It's not really a proper democracy, the same party has ruled since the founding of the country.

There are severe restrictions on speech, assembly, press and important legal and political barriers for the opposition parties. It is very easy to land in front of a tribunal for defamation or similar for expressing dissent or accusing the government of corruption.

The truth is that Singapore has been lucky that Lee Kuan Yew and most of his successors have been good bureaucrats and politicians. That makes the ruling party also somewhat popular.

Lee Kuan Yew has been an astonishing nation builder and an extremely brilliant man with a huge sensibility for politics and understanding the world.

But it's still a system that's waiting for the wrong people to be put in charge and test the limits of their "democracy".

claw-el 5 hours ago | parent | next [-]

>The truth is that Singapore has been lucky that Lee Kuan Yew and most of his successors have been good bureaucrats and politicians. That makes the ruling party also somewhat popular.

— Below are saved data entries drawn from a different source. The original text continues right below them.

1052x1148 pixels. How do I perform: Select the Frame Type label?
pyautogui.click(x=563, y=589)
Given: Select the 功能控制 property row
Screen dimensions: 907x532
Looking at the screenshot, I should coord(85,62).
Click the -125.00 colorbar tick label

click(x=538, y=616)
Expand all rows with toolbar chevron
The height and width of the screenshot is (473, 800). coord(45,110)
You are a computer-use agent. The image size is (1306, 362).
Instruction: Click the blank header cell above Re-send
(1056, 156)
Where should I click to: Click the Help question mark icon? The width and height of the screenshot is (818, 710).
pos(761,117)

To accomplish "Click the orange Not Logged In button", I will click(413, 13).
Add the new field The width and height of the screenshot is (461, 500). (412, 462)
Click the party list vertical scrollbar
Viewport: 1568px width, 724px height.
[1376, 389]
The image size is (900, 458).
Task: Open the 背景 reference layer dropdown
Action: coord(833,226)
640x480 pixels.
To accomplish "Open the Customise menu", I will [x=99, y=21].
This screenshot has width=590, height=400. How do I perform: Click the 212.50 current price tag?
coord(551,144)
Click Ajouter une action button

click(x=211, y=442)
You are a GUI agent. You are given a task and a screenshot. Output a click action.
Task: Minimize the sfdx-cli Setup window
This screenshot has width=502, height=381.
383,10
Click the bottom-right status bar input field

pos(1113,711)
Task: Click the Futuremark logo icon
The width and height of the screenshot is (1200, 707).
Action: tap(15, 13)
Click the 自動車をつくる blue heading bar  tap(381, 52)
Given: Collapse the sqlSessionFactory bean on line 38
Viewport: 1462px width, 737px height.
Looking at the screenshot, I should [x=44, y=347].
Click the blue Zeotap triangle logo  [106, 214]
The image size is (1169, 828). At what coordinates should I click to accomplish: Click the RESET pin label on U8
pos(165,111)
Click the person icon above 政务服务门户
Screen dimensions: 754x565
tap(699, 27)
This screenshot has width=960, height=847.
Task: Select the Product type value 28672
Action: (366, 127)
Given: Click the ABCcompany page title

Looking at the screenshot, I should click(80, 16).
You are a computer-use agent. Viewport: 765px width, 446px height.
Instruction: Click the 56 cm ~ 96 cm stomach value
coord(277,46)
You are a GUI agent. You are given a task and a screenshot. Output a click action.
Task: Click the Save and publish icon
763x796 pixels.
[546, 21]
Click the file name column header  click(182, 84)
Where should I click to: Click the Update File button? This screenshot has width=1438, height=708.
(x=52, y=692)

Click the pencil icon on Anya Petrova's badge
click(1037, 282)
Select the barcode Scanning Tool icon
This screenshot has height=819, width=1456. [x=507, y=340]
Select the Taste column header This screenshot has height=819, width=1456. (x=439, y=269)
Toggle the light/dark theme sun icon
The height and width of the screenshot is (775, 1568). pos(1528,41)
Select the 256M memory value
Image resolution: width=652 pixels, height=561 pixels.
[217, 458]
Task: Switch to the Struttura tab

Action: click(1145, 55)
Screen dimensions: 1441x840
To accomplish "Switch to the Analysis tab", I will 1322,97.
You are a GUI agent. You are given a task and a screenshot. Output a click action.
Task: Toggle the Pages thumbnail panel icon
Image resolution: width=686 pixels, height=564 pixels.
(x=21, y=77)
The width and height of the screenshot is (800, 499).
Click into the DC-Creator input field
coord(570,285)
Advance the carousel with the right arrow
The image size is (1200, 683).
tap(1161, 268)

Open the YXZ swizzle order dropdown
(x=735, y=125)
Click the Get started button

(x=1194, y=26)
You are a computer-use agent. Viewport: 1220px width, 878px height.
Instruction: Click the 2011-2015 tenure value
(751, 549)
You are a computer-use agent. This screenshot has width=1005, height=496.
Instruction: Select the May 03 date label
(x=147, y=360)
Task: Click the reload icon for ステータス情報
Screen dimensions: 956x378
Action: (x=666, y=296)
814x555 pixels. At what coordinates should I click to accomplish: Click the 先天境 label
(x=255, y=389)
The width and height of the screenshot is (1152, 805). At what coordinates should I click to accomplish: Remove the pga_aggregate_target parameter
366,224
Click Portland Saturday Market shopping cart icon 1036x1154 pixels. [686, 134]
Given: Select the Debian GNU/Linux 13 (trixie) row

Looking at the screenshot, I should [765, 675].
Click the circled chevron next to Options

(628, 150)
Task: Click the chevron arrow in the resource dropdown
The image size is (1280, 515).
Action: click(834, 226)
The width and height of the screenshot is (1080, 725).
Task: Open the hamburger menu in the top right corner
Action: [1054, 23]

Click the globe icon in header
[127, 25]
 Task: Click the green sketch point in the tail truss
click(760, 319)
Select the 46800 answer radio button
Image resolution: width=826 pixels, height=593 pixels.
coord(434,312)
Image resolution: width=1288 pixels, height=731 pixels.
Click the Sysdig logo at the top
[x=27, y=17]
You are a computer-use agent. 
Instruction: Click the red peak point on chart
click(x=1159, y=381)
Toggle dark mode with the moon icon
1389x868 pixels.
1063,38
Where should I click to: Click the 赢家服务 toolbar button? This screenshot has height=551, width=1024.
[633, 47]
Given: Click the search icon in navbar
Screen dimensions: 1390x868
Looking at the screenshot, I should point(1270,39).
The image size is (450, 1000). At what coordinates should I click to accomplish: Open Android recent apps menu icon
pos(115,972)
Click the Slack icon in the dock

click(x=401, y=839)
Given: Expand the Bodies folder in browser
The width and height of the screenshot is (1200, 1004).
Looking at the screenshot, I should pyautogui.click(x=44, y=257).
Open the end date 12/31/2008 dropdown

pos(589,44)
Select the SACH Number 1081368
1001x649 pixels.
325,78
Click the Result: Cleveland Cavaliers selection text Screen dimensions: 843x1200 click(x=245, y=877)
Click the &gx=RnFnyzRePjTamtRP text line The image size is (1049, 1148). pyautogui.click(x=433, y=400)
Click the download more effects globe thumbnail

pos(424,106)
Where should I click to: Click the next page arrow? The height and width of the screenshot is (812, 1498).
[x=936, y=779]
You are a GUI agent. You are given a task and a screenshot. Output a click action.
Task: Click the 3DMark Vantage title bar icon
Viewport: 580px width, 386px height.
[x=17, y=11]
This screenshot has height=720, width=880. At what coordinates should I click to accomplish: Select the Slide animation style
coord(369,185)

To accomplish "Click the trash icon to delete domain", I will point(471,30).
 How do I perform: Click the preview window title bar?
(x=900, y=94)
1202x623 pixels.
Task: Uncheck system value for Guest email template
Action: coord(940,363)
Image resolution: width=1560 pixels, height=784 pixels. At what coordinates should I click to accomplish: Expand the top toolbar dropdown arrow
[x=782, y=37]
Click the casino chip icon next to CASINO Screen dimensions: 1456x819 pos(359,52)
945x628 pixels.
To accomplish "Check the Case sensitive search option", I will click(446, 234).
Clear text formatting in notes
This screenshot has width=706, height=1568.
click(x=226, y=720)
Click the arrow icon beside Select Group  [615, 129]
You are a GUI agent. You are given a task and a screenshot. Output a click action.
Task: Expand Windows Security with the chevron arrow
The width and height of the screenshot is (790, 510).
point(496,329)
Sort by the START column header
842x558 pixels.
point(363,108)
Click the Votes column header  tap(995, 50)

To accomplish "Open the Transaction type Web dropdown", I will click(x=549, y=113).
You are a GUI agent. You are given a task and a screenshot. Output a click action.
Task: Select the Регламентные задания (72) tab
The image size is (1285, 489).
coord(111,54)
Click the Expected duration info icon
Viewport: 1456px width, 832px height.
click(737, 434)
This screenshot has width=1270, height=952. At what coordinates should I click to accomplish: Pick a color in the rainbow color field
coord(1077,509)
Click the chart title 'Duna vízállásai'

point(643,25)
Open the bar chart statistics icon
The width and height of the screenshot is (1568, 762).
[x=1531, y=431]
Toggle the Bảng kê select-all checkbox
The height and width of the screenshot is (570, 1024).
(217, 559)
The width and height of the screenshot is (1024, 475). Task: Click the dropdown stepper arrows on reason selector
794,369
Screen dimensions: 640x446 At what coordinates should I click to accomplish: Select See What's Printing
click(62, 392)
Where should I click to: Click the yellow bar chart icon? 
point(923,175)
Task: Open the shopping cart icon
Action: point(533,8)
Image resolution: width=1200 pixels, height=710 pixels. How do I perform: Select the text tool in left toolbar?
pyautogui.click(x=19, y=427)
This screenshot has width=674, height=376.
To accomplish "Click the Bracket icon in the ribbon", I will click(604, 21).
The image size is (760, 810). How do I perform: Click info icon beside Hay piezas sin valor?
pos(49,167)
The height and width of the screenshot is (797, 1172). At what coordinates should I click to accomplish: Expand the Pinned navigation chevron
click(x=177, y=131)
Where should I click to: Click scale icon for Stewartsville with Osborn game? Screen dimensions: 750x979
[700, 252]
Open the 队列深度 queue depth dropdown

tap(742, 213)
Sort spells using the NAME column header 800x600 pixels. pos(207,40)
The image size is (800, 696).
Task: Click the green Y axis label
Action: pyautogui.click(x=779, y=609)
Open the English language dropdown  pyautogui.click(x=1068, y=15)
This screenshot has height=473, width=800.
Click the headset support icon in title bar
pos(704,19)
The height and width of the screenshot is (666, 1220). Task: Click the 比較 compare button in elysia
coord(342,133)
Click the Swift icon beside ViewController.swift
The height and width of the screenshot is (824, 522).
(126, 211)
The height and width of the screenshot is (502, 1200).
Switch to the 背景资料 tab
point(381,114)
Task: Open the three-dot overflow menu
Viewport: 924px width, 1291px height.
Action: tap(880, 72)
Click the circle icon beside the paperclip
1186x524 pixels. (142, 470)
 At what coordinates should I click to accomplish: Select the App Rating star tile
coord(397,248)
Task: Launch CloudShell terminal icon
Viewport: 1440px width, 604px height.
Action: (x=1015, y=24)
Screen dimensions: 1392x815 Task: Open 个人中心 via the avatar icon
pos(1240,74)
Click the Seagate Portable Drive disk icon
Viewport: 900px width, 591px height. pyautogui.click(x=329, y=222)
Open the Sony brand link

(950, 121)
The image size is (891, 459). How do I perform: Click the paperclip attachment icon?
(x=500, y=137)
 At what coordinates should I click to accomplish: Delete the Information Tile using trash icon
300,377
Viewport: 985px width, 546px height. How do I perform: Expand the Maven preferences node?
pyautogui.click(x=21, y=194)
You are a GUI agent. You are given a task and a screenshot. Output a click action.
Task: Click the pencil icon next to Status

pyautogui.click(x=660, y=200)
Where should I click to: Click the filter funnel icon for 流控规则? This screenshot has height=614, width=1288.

I don’t think this is only by luck. Singapore made the decision to ‘pay the bureaucrats well’ so that they can build a career on it. This attracts more people to be a bureaucrat. The alternative is that only already rich people become politicians and bureaucrats or bureaucrats only getting their bag by joining lobbying firm after their time in government.

IMO, the hard part about implementing this ‘pay the bureaucrats well’ system is that it is often hard to determine the market rate as there are often no equivalent roles in the private market.

notahacker 7 hours ago | parent | prev | next [-]

> But it's still a system that's waiting for the wrong people to be put in charge and test the limits of their "democracy".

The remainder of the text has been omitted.